Motifs économiques et licenciement d’une travailleuse enceinte

Commentaire de C. trav. Bruxelles, 28 juin 2011, R.G. 2010/AB/819

Mis en ligne le lundi 26 septembre 2011


Cour du travail de Bruxelles, 28 juin 2011, R.G. n° 2010/AB/819

TERRA LABORIS ASBL

Dans un arrêt du 28 juin 2011, la Cour du travail de Bruxelles rappelle les contours de l’article 40 de la loi du 16 mars 1971 sur le travail, ainsi que l’exigence de preuve dans le chef de l’employeur.

Les faits

Initialement engagée comme aide-organisatrice de congrès, une employée bénéficie en 2001 d’une promotion, faisant d’elle un cadre supérieur au service comptabilité de l’entreprise.

Elle informe en mars 2005 son employeur de son état de grossesse. Quinze jours plus tard, la société lui signifie la résiliation du contrat de travail avec effet immédiat et annonce le paiement d’une indemnité de onze mois. Le motif invoqué consiste en des raisons économiques, la société précisant accuser des pertes la contraignant à licencier l’intéressée.

S’ensuit un échange de correspondance, au cours duquel le conseil de la travailleuse fait état de l’engagement de nouveaux membres du personnel en Grande-Bretagne de même qu’en Belgique et expose que le carnet de commandes est rempli.

La société fait valoir, par la voie de son conseil, des précisions complémentaires étant essentiellement une diminution de son chiffre d’affaires l’année précédant le licenciement, diminution qui l’aurait amenée à licencier trois employés dont l’intéressée. Elle fait également valoir la perte d’un client important.

La travailleuse introduit une procédure devant le Tribunal du travail de Bruxelles.

Décision du tribunal du travail

Par jugement du 29 juin 2010, le tribunal du travail déclare la demande fondée, les motifs n’étant pas prouvés à suffisance de droit.

────────────────

● TÂCHE DEMANDÉE
Dans l'extrait sur le licenciement d'une travailleuse enceinte, relevez à l'identique le passage qui débute aux mots « S’ensuit un échange » et prend fin après les mots « suffisance de droit. ».

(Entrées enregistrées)
────────────────

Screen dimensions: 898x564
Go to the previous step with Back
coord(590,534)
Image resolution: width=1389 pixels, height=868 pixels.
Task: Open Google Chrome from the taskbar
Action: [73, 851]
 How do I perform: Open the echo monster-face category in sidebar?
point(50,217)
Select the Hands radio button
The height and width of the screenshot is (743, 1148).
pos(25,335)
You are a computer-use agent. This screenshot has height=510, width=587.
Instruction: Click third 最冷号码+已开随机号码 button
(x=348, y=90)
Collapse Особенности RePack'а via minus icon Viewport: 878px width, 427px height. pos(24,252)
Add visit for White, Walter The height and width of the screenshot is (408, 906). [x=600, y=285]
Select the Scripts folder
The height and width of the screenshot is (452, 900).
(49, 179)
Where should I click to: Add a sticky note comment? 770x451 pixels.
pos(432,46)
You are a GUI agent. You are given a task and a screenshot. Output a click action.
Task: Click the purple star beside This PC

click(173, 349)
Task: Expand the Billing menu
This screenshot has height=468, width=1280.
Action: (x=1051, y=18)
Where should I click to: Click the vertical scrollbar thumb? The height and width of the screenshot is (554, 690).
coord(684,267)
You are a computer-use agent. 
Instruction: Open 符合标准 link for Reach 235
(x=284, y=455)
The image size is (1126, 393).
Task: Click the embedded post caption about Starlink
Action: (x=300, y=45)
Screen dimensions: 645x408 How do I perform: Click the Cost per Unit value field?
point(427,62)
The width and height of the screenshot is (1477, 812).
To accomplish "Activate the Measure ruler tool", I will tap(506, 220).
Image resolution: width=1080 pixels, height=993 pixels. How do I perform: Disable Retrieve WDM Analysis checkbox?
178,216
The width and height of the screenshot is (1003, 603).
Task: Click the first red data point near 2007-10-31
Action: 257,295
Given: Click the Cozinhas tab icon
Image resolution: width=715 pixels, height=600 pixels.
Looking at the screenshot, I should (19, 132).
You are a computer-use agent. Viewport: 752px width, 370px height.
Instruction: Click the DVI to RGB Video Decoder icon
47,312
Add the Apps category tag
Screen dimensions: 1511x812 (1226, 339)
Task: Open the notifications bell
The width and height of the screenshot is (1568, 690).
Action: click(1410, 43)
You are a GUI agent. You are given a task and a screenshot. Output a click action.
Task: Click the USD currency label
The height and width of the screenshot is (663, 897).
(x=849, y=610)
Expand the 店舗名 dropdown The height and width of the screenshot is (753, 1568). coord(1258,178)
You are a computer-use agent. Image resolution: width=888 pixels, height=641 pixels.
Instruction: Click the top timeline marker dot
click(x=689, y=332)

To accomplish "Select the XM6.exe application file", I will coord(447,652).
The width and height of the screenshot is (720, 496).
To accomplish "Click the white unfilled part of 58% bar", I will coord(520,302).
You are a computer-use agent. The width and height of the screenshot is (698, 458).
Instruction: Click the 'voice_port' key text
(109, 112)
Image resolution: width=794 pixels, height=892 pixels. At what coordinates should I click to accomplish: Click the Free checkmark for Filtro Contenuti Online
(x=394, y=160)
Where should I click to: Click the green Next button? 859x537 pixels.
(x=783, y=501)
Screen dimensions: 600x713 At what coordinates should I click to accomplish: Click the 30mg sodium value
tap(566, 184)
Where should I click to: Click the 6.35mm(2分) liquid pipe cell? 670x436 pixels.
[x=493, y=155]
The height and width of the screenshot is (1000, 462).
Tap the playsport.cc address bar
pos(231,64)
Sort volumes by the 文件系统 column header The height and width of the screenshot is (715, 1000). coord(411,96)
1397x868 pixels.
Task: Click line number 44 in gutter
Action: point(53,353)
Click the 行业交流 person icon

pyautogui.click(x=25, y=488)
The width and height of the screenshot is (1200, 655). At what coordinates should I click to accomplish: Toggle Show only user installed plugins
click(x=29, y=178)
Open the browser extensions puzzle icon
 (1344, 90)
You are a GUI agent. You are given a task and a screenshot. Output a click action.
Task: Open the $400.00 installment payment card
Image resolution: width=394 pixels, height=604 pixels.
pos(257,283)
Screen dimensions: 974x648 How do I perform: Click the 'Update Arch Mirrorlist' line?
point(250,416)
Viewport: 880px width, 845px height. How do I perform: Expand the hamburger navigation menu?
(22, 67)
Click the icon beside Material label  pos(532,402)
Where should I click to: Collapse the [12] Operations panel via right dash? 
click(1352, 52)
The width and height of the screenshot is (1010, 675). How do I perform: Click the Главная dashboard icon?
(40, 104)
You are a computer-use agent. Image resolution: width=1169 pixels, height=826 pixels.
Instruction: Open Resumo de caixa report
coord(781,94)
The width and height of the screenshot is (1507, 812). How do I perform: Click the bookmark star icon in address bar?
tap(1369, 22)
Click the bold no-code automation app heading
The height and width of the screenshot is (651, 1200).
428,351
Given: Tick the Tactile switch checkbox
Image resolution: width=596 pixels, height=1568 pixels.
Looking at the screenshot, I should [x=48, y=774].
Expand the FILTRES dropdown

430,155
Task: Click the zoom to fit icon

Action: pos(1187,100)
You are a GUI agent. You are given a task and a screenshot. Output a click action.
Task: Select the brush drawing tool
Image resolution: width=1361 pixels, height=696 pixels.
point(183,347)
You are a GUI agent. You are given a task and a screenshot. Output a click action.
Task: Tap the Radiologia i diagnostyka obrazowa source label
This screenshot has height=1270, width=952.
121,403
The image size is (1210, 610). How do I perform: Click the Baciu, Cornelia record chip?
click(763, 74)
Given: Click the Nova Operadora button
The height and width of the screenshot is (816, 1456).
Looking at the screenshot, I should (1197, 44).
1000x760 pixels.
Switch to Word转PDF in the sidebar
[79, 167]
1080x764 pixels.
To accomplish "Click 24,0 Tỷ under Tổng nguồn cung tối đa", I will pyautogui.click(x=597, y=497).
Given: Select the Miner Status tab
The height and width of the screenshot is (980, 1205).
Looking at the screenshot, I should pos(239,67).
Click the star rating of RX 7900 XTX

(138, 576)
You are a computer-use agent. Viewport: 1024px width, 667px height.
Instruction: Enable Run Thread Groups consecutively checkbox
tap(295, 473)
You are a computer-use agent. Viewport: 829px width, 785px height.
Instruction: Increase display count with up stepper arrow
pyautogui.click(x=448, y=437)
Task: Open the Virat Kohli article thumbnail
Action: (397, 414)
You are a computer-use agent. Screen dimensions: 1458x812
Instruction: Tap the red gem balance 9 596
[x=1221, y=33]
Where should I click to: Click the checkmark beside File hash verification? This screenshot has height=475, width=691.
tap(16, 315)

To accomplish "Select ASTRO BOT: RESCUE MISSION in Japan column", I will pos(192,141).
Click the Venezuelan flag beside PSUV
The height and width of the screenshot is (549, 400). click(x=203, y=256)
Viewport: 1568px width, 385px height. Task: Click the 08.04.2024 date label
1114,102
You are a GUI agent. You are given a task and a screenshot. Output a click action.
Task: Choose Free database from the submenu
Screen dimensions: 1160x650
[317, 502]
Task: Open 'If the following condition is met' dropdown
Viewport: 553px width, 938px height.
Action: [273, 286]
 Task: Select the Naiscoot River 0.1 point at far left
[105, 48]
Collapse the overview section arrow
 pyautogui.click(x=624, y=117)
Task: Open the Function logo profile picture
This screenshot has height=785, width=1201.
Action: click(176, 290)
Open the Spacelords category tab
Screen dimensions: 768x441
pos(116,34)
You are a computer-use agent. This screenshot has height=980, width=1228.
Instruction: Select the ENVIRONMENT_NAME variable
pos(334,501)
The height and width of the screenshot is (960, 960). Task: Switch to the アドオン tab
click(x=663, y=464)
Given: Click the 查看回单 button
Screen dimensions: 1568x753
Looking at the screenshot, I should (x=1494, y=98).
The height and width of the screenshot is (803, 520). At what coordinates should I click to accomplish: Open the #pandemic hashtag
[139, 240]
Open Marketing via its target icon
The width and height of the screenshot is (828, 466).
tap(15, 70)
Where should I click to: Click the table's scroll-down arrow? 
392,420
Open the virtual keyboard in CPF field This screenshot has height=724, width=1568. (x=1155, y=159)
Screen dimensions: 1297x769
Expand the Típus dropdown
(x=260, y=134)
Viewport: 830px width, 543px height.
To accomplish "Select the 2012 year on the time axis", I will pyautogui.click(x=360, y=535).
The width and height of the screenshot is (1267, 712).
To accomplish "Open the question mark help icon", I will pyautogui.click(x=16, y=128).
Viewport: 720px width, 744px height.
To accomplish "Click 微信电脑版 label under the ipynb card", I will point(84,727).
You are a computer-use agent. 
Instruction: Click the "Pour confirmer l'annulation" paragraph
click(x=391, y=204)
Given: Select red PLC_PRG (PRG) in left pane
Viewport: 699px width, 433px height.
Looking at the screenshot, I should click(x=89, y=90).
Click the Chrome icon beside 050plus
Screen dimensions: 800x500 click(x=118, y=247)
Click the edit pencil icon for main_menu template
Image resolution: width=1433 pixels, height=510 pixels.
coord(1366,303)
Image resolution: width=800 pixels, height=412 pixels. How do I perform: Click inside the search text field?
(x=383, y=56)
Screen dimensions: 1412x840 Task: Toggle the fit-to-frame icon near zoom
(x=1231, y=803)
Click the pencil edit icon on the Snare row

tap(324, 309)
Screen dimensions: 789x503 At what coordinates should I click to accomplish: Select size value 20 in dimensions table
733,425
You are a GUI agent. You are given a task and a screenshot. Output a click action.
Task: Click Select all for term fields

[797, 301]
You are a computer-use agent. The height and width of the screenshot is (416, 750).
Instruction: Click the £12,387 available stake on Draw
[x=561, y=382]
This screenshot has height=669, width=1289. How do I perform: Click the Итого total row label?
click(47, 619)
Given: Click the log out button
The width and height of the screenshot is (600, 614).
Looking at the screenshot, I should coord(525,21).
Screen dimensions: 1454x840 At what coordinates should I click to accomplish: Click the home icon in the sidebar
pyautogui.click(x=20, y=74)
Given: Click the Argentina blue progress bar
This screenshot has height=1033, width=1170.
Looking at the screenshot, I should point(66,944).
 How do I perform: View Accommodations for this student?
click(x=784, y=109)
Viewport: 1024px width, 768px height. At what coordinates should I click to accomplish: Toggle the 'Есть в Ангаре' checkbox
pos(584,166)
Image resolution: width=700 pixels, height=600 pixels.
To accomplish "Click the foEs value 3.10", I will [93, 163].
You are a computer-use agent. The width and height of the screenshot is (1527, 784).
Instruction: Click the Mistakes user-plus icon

────────────────

● RÉPONSE
S’ensuit un échange de correspondance, au cours duquel le conseil de la travailleuse fait état de l’engagement de nouveaux membres du personnel en Grande-Bretagne de même qu’en Belgique et expose que le carnet de commandes est rempli.

La société fait valoir, par la voie de son conseil, des précisions complémentaires étant essentiellement une diminution de son chiffre d’affaires l’année précédant le licenciement, diminution qui l’aurait amenée à licencier trois employés dont l’intéressée. Elle fait également valoir la perte d’un client important.

La travailleuse introduit une procédure devant le Tribunal du travail de Bruxelles.

Décision du tribunal du travail

Par jugement du 29 juin 2010, le tribunal du travail déclare la demande fondée, les motifs n’étant pas prouvés à suffisance de droit.